Writing a secure browser for today's web appears to be a technological challenge comparable to a level 5 self-driving car. It has not been shown to be feasible. So such cars are not permitted to be deployed on the world's roads. Today's web sites and browsers should similarly not be deployed on the world's infobahns.
Unfortunately the only way to find these modes of failure is to have them actually fail. It's impossible to design and release an error free system without real world usage from real people.
It doesn't mean we should just give up and go back to HTML1 though. It just means exploits should be fixed as soon as possible to minimize damage.
We used to have school kids coming up with highly privileged attacks on systems to it becoming something the top minds spend months on and get paid 6 figures per discovery for.
It seems that we need a better story for when code inevitably can escape the sandboxing that browsers provide because right now it's a straight up disaster scenario.

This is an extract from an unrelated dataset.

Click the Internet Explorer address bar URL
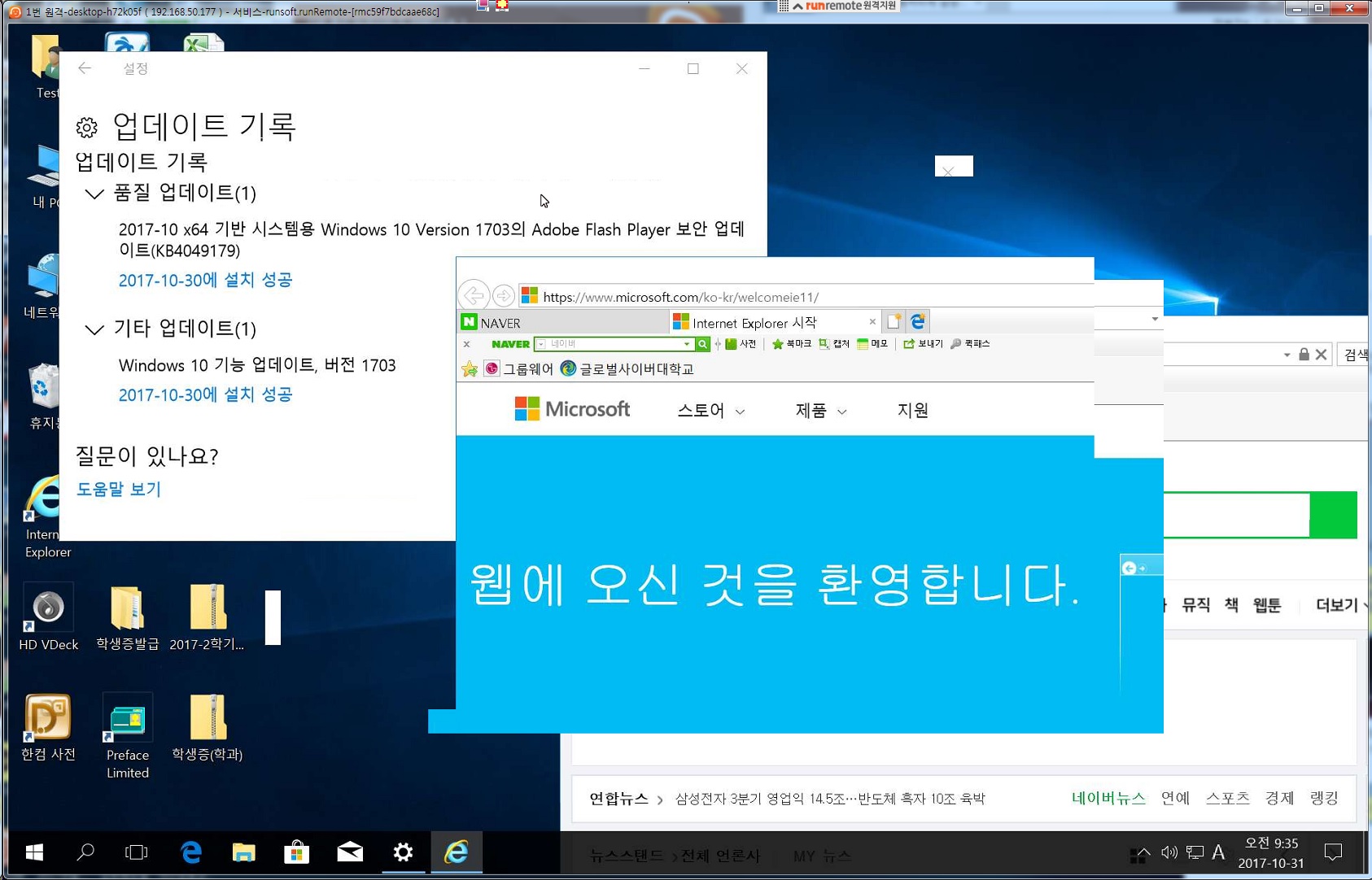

That means you are going to have to rethink the OS underlying it and none of today's options were built with that kind of a threat model in mind.
There is Fuchsia on the horizon which sounds like a MAJOR leap forward but that also seems like it is several years away from ever reaching a desktop for example and it's also really unclear what kind of attacks are going to be possible in the real world against it either.
How does the economy of bug bounty programs work for the company? $100,500 is probably not much for Apple but it's still some engineer's salary. Do the responsible engineer get a pay cut for this bug? Or this kind of 0day bugs are not bugs, but secret features left open from the beginning?
Honestly, $100,000 for this is too low.
A bug in Knight Capital's stock trader lost $460M in 45 minutes.
A bug in the Ariane 5 rocket caused it to crash, a loss of $370M.
A bug in the Therac-25 radiation machine killed 3 people.
> secret features left open from the beginning?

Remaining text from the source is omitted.